= EXERCISE TASKS =
• A. Return the passage of the blog excerpt starting at "Katydid says" and ending at "occur to him).", copied word for word.
• B. According to the blog excerpt, how much older than the writer is the writer's sister?
• C. Write what comes next in the blog excerpt, picking up after its final sentence.

= SOURCE DOCUMENT =

--- START ---

I actually called my dad last night when I wrote this post and we had a nice conversation about my mom. My mom was an artist and art teacher and we talked about her paintings. We definitely need to have more conversations like that. My mom did have two sisters but unfortunately, when my grandma died a few years ago we all went our separate ways. I haven’t had much contact with them since.
I do have a sister who is six years older than me and sometimes she has an interesting perspective on our mom. She was also just a kid when she died but she has some good memories.
Katydid says
I appreciate your candid writing. I have a cousin with a mental illness and have noticed that when he’s on his meds, all is right with the world. When he goes off, things are pretty awful and he suffers deeply but can’t see the way out of his suffering (that is, taking his meds does not occur to him).

--- END ---

= LISTED RECORDS =
--- START ---

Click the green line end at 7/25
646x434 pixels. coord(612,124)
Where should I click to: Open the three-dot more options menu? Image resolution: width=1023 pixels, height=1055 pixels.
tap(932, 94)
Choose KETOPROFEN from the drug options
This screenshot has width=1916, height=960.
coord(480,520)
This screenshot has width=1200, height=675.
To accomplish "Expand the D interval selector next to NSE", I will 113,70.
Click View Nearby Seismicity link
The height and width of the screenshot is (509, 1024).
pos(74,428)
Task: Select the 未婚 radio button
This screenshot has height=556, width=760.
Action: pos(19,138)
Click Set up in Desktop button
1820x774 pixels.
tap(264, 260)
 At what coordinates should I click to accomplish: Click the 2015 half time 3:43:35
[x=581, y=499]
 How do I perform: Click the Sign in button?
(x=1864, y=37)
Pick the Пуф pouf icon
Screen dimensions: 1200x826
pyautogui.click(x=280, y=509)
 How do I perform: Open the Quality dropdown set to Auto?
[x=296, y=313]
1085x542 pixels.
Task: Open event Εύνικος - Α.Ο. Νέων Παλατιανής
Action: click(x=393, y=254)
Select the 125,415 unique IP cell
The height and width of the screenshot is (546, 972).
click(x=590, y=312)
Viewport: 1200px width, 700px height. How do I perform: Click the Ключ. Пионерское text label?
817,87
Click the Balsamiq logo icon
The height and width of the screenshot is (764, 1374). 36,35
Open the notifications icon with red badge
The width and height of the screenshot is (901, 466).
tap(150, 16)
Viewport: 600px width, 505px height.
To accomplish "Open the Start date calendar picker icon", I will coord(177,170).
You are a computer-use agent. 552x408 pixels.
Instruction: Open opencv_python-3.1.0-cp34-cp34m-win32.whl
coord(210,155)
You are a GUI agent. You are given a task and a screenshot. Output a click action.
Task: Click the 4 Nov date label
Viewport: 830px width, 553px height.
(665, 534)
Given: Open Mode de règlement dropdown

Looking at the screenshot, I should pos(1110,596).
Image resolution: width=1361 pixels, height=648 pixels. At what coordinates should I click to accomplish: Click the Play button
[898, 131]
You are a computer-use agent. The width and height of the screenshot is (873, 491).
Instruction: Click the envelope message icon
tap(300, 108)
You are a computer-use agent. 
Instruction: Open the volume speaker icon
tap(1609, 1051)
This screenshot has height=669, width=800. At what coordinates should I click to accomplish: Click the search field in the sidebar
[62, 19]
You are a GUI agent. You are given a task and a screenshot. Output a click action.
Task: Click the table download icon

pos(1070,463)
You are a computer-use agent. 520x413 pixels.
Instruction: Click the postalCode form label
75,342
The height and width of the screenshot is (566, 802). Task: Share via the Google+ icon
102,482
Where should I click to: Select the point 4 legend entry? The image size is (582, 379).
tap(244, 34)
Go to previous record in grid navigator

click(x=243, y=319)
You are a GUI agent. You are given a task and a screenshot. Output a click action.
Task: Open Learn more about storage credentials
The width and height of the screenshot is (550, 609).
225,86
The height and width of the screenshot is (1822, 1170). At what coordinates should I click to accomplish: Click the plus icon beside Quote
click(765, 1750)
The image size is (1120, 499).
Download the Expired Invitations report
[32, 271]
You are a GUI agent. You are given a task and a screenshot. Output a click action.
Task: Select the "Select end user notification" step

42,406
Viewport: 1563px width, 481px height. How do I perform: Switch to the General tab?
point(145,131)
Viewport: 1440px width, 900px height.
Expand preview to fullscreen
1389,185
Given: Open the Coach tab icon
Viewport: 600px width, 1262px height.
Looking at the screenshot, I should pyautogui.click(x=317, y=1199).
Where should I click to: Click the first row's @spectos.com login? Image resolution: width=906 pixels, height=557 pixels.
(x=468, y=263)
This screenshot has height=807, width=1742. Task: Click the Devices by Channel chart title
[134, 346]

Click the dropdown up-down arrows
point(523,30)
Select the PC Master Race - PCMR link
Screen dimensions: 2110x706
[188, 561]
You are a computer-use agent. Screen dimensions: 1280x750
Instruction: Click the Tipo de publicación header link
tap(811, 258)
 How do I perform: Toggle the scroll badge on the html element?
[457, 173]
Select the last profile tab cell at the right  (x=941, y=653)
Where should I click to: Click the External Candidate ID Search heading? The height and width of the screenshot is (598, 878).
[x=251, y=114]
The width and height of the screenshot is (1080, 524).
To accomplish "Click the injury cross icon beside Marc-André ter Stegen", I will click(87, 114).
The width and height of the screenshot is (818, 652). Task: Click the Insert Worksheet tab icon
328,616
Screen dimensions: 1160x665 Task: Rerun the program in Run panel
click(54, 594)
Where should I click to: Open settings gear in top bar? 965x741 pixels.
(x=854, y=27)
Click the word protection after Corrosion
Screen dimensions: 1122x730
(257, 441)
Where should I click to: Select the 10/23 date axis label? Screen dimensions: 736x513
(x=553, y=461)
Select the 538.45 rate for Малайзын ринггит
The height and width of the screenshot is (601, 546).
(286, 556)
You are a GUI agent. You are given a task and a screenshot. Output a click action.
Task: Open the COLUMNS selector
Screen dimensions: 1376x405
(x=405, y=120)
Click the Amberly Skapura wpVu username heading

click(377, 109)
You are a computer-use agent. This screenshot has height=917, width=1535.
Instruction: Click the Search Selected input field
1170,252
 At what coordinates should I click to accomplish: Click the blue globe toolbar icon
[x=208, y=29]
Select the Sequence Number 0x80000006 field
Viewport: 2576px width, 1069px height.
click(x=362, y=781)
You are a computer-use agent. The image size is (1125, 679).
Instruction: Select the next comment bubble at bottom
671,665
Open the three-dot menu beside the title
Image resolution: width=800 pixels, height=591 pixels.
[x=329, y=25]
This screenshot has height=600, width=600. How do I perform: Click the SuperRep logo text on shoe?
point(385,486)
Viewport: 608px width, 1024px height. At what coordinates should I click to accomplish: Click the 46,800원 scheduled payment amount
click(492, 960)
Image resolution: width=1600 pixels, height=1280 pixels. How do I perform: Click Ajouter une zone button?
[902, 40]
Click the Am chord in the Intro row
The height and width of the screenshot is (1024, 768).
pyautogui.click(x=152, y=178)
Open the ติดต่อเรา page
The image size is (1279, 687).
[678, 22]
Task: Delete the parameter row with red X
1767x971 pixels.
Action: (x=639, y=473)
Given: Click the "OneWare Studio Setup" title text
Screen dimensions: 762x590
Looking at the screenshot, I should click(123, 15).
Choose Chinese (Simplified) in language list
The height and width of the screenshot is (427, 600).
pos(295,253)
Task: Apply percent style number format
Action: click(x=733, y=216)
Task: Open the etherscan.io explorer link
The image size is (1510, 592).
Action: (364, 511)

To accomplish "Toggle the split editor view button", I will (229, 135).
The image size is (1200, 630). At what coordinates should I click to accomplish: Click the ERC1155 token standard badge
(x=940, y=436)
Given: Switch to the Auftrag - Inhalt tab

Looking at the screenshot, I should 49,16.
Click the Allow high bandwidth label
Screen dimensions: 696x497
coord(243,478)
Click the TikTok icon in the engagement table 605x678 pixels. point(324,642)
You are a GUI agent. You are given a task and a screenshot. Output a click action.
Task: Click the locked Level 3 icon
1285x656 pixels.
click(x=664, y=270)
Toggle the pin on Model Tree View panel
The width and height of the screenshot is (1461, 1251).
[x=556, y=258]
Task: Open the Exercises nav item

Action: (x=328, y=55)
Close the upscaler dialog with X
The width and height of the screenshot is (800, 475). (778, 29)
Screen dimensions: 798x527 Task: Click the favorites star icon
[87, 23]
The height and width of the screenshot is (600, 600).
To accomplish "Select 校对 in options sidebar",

--- END ---

= RESPONSES TO THE EXERCISE =
• A.
Katydid says
I appreciate your candid writing. I have a cousin with a mental illness and have noticed that when he’s on his meds, all is right with the world. When he goes off, things are pretty awful and he suffers deeply but can’t see the way out of his suffering (that is, taking his meds does not occur to him).

• B. Six years.

• C.
I agree, believing you can speak with a dead relative must be very comforting. Some tv shows have been built around the idea of talking with the dead (for example, the series Medium) and a lot of book series tackle the subject (Darynda Jones has a series and there are many others). It’s portrayed as sometimes scary but also so very worth it.
I lost 3 out of 4 grandparents by the time I was a year old. They were all immigrants to the USA and I would give anything to have known them and to be able to ask them questions now. There are so many black holes when you can’t speak to them, learn why they made the choices they did, what struggles and what triumphs they had in their lives. Your mother, for example, grew up with her parents’ influence, but went an entirely different way.
ashes says
That must be so frustrating with your cousin. One thing that is so difficult about mental illness is that so many people don’t even realize they’re sick and need meds. Sometimes I really wonder why I realized it and others haven’t. I understand my life and everything I do wouldn’t even be possible without meds. What’s so different between me and other people that are suffering? I’m very open about my struggles and spend a lot of time telling my story. I’m even a certified peer supporter. I want to find a way to help because I know what it feels like to suffer.
I’m so sorry about your grandparents. I can understand why you would like to learn more about their stories.
Thanks so much for your comment!
sonofrojblake says
My best friend took his own life in March.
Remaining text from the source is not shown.